鳥羽の兵吉屋が金賞 産業観光まちづくり大賞 三重

【賞状を受け取る野村社長(右)=東京都江東区の東京ビッグサイトで】

第12回産業観光まちづくり大賞(日本観光振興協会など主催)の金賞に三重県鳥羽市相差の兵吉屋(野村一弘社長)が選ばれ21日、東京都江東区の東京ビッグサイトで表彰式が行われた。

兵吉屋は平成16年に日本で初めて海女小屋を開放し外国人をもてなしたことをきっかけに、海女小屋での食事や体験ができるサービスを始めた。海女の後継者不足の中、観光客、特に外国人に評判となり、昨年度は約2万人の観光客が訪れ、うち約9000人が外国人客だったという。
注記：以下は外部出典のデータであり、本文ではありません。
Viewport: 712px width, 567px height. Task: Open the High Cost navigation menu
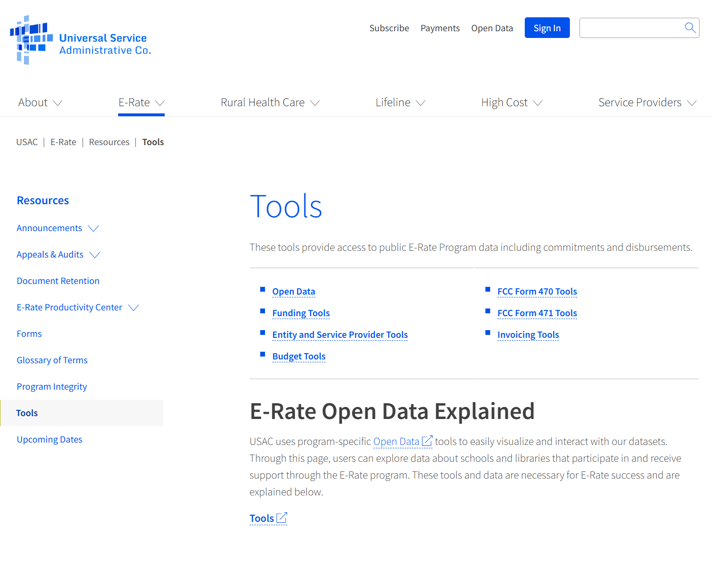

審査委員からは、日本ならではの文化と触れ合えることは訪日客へのインパクトが強く、大きな成果をあげている点や、バリアフリー化やムスリム対策などのインバウンド環境整備にいち早く注力し成果を挙げている点が評価された。

野村社長は「海女さんの後継者不足の中、歴史ある地元の文化がなくなることを危惧し、スタートした。海女さんの協力の下、このような賞を受賞ができ大変うれしい」と述べた。今後について「海女さんの収入源確保のために寄与し、若手育成の環境を整えることをしていきたい」と話した。

同賞は産業観光によるまちづくりの優れた事例を表彰する制度。地方公共団体や観光協会、企業などが対象となり、受け入れ側と訪問側双方にメリットがあるビジネスモデルとなっているか、継続性があるかなどが評価視点となっている。